Otan Acelera Gastos com Defesa Sob Sombra da Guerra na Ucrânia
Otan discute aumento de investimentos em defesa devido à guerra na Ucrânia e pressões dos EUA, buscando maior autonomia europeia e fortalecendo sua indústria bélica.

Líderes da Organização do Tratado do Atlântico Norte (Otan) se reuniram em um momento crucial para debater o aumento significativo dos investimentos em defesa. A guerra na Ucrânia figura como o principal catalisador dessa nova corrida armamentista, a maior desde o fim da Guerra Fria, impulsionando a aliança a um "rugido" de produção bélica, como descrito pelo secretário-geral.
Em meio a pressões da Ucrânia e, notavelmente, dos Estados Unidos, os países membros da Otan estão elevando seus orçamentos militares. A postura de Donald Trump, que expressou decepção com o apoio à Ucrânia e com a falta de contribuições financeiras de aliados europeus, adicionou uma camada de tensão ao encontro. Suas ameaças de retirar tropas americanas da Europa e a polêmica sobre a aquisição da Groenlândia pela Dinamarca evidenciam as divergências internas.
## Europa Busca Autonomia em Segurança
A dependência histórica da segurança europeia em relação aos Estados Unidos, que remonta a 1945, parece estar em xeque. As declarações de Trump sinalizam uma possível redução do suporte americano, forçando a Europa a reconsiderar e assumir a responsabilidade por sua própria defesa. Essa mudança de paradigma já se reflete em investimentos concretos: somente no último ano, a aliança destinou US$ 37 bilhões para expandir sua indústria de defesa.

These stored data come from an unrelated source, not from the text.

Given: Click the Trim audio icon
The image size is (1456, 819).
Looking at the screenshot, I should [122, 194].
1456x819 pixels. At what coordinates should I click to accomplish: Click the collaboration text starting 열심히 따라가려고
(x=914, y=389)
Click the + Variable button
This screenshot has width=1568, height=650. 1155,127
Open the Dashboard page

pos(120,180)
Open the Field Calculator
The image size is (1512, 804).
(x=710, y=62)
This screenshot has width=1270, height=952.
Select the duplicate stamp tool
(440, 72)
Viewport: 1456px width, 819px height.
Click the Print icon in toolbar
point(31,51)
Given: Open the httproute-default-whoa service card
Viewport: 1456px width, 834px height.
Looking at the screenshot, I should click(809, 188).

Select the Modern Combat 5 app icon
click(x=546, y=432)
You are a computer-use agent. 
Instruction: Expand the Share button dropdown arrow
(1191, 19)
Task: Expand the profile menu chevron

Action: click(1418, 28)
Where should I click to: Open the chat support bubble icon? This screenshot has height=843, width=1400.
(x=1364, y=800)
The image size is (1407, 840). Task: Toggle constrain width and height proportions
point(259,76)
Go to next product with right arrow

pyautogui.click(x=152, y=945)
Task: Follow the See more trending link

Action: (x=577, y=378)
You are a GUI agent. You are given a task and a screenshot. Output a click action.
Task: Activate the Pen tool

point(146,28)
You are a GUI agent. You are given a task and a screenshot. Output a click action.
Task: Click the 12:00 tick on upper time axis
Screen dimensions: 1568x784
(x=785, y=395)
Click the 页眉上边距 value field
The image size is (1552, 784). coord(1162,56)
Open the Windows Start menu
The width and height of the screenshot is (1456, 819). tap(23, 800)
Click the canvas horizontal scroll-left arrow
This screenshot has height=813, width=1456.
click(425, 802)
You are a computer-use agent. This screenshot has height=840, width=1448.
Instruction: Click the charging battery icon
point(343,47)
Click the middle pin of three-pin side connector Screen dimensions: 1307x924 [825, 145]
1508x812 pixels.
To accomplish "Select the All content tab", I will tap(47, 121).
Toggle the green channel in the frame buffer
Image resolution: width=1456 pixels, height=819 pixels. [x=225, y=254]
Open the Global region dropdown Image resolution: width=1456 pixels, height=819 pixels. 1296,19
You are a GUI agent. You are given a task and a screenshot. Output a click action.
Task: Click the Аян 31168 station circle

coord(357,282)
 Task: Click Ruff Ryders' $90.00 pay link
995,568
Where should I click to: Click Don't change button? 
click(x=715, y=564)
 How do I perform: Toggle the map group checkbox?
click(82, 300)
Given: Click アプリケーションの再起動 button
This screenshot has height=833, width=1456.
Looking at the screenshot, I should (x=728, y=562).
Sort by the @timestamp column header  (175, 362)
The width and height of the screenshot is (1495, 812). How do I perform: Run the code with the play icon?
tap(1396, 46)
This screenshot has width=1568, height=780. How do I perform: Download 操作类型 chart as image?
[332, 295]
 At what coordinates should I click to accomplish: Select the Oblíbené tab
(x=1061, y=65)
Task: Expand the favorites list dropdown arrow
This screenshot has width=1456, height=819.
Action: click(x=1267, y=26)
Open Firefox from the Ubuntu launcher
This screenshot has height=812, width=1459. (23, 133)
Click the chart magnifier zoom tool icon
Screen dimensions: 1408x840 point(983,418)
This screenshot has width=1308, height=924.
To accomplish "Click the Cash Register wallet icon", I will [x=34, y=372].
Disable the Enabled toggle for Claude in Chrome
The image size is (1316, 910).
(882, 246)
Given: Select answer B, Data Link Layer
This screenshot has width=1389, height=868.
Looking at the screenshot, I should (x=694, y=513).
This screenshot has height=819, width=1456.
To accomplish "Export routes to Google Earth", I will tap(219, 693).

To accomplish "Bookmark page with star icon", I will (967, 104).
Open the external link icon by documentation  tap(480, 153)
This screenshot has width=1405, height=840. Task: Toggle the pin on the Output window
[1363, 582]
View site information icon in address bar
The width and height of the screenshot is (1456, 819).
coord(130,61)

## Consequências para a Ucrânia
Para a Ucrânia, um eventual distanciamento dos EUA teria implicações diretas e graves. Os recentes bombardeios russos expuseram a fragilidade das defesas antiaéreas, com escassez de mísseis Patriot. O presidente Volodymyr Zelensky tem defendido a necessidade de a Europa desenvolver sua própria capacidade em sistemas antimísseis e busca discutir o envio de mais unidades Patriot com Trump, em um cenário de incertezas sobre o futuro do apoio ocidental.
A reunião destacou a urgência em fortalecer as capacidades de defesa, não apenas como resposta à agressão russa na Ucrânia, mas também como uma estratégia para garantir maior autonomia e resiliência em um cenário geopolítico cada vez mais volátil.